Something - George gives us one of his strongest songs as a Beatle to date. A nice, slower, love song that would do anybody proud. I like the drum fill, bass, guitar beginning. Great way to start a song. Speaking of the bass, its awesome sounding. George’s smooth voice is a welcome touch to the song. 0:27 like the organ here. 0:33 the crash cymbal buildup at the end of the bar is so important to the song, that I cant even begin to explain. It would fall way short without it. 0:42 strings added. 1:14 the middle portion here is nothing short of amazing. I love the buildup and emotion. George almost pleads to us. Love it. The violin plucks throughout this part are neat too. Hard to pick out, but cool nontheless. 1:42 what a nice guitar solo. I like the tone and the execution. Ringos drumming is top notch throughout also. Sometimes I can find myself becoming a little sick of this song, but it was nice to hear because it reminded me how damn good it really is. George outdid himself on this one.

Maxwells Silver Hammer - Every album has a sore spot it seems and this is Abbey Roads. This song sucks and is easily one of my least favorite Beatle songs ever. Besides Paul, I think the other band members felt the same way. Pauls voice sounds good enough and I like the piano and Ringos drums in the beginning. The anvil makes the song sillier than it already is if that’s possible. I do like the guitar tone throughout. 0:51 the Moog or whatever keyboard effect here adds to the frustration. It sounds dumb. 1:20 Paul laughing is the best part of the song. 1:34 like the inclusion of the acoustic here. 2:31 love the ‘Maxwell must go free’ backgrounds here. 3:16 backgrounds are silly and sound awful. Song couldn’t end quick enough for me.

Oh! Darling - Love Pauls voice here. Guitar tone on the strums sounds great. Bass is strong. 0:15 harmonies are top notch. Ringo is awesome throughout the entire song. 0:54 Pauls high ‘Oooooh’ here is great. 1:04 please do me a favor and listen to Ringo here. Please. 1:08 Pauls voice,,,,what more can I say? I love the piano here too. 1:52 best part of the song. Love how Pauls emphasizes that bar. This is a nice song for Paul to showcase his amazing vocal ability, but I get bored of it pretty quick. When the last few guitar notes are plucked, I sigh in relief.

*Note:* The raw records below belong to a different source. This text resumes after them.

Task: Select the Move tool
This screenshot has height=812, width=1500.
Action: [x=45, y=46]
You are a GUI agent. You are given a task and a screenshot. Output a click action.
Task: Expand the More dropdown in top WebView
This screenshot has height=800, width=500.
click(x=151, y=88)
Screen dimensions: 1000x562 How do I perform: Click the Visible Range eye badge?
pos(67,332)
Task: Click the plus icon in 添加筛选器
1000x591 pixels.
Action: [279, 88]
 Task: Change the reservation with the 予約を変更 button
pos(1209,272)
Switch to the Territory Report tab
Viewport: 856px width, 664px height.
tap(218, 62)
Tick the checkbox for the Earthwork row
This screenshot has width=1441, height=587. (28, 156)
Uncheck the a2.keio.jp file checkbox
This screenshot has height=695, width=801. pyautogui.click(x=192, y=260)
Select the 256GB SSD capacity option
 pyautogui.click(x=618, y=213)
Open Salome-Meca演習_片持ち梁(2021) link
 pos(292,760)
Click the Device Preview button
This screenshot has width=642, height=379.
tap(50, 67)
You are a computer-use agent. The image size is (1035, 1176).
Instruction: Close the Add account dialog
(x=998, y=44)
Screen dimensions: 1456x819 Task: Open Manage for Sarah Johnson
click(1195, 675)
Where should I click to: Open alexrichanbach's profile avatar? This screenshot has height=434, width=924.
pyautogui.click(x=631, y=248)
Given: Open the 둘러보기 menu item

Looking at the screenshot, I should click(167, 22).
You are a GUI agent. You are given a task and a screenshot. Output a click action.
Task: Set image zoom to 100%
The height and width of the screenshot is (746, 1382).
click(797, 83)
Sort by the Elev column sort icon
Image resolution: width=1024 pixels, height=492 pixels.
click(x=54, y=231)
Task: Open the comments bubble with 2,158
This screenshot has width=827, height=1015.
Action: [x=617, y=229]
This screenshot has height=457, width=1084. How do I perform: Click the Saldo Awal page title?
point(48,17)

Octopus’s Garden - Here’s a rather silly number that George and Ringo kind of collaborated on during the writing process. Its enjoyable enough and it kind of hinders on the same vein as ‘Yellow Submarine’, but its more widely accepted for some reason. Not crazy about the opening guitar tone. Ringos drums sound good. His voice,,,eh, its Ringo. The bass is stellar as usual. 0:31 piano is awesome here. 0:42 the large chorus, background vocals sound kind of silly to me. 0:54 I do like the background ‘Ohh’s’ and ‘Ahh’s’ though. 1:32 like the guitar solo, but the underwater effects kind of kills any momentum it builds. All in all, it’s a silly, fun song that hangs on the neutral side for me.

I Want You (She’s So Heavy) - I hate this song.

O.K. Let me just stop you there. You started this thread calling this album a timeless classic but apart from Something you've barely found a good word to say about any song on the 1st side!